Gordon also collaborated with Richard McKenzie to publish a widely adopted collection of short essays intended as a supplementary text for principles of economics students, bringing the rational actor model to bear on “popular” topics, such as sexual behavior, the obesity “epidemic”, the price of popcorn at movie theaters and ever rising college tuition charges. First published in 1975, that volume was reissued only a few years ago in a sixth edition (McKenzie and Tullock 2012). Tullock, in all his writings, was, to reiterate, faithful to the economic model of rational human behavior and to his Virginian roots. No aspect of human or nonhuman behavior was beyond Gordon’s reach.

8 Concluding remarks

The decade of the 1960s in the United States and in much of the western world was a period of considerable social unrest, triggered by popular opposition to the Vietnam War and widespread sympathy for the emergent civil rights movement. Gordon Tullock matured intellectually during those years as a result of his association with the Thomas Jefferson Center at the University of Virginia and his collaboration with future Nobel laureate James Buchanan.

As we mentioned at the outset of this article, owing to his major contributions to the theoretical edifice underpinning The Calculus of Consent (Buchanan and Tullock 1962), we think that Gordon well deserved a share of the Nobel Prize awarded to Buchanan in 1986. His overlooking by the Swedish Nobel committee was as unfair as the multiple rejections of his manuscript on “The Welfare Costs of Tariffs, Monopolies, and Theft” by, among others, the American Economic Review and the Southern Economic Journal (Tollison 1995, p. 359). On the other hand, Tullock (1967b) joins a long list of similar rejections of later frequently cited articles, including many authored by future Nobel laureates (Shughart 2014).

Gordon’s writing style has been criticized as being too informal and less than fully analytical, at least by the standards of mathematical economists who engage in highly abstract theory. The expositional styles of Gordon’s journal articles and books can be explained by the fact that, to our knowledge, he recorded everything in wrote on a Dictaphone, or whatever the current technology happened to be, for later transcription by the invaluable Betty Tillman or a secretary (yes, such people once did exist!) employed by the Center for Study of Public Choice. Nor was Gordon an assiduous copyeditor of his own work, often passing typed manuscripts on to graduate students, along with instructions to add footnotes or references to them. Lack of attention to details is why reading Gordon is like listening to him talk, often jumping from topic in directions that followed his line of thought or his current reading list.

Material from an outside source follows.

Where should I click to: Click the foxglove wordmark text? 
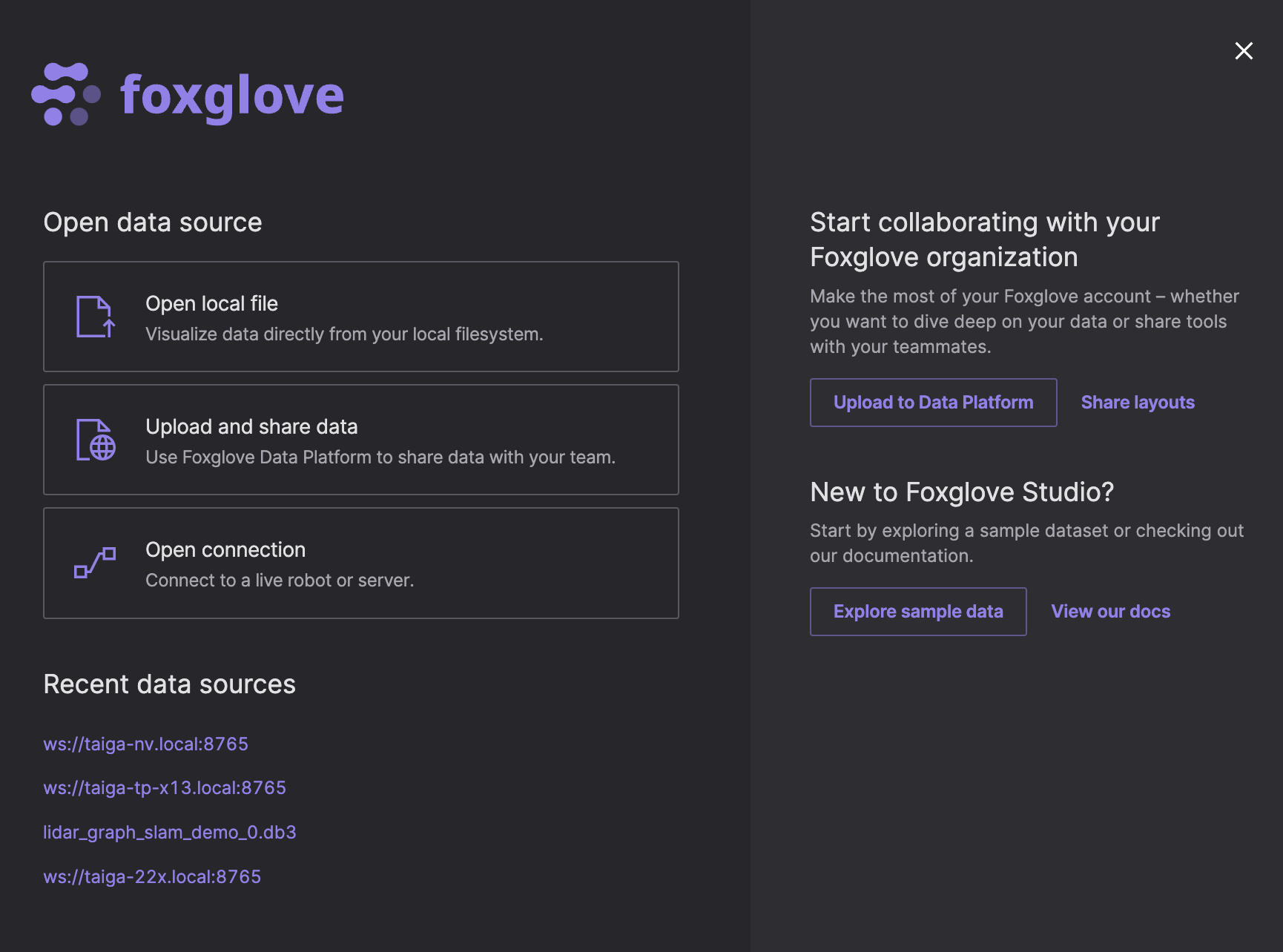pos(232,96)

Gordon could be “prickly” in his personal interactions with colleagues and students, unless the listener(s) knew that he directed verbal barbs only at people he considered worthy of his attention. Gordon did not suffer fools gladly, but fools usually received only a silent treatment. Gordon attended every meeting of the Public Choice Society and the Southern Economic Association until he became too feeble to travel on his own unless accompanied by his sister and her husband, who lived in Tucson, Arizona, or his long-time friend and colleague Gordon Brady. He sat front and center at every paper panel at those meetings he could attend, usually leaning back in his chair. But woe betide any presenter after Gordon dropped his chair’s front legs loudly on the carpet—an insightful comment or criticism was then launched for everyone in the audience to hear.

We feel privileged to have known Gordon well in many of our own professional capacities, including service as his colleague at the Center for Study of Public Choice and as his successors as editors of the journal he founded. We lost a friend and the economics profession lost an idiosyncratic but fertile mind when Gordon passed away on Election Day eve 2014. Gordon once toasted Duncan Black with a line he took from his experience as a US Foreign Service officer in China: “You are the father of us all”. That is a fitting epitaph for Gordon himself.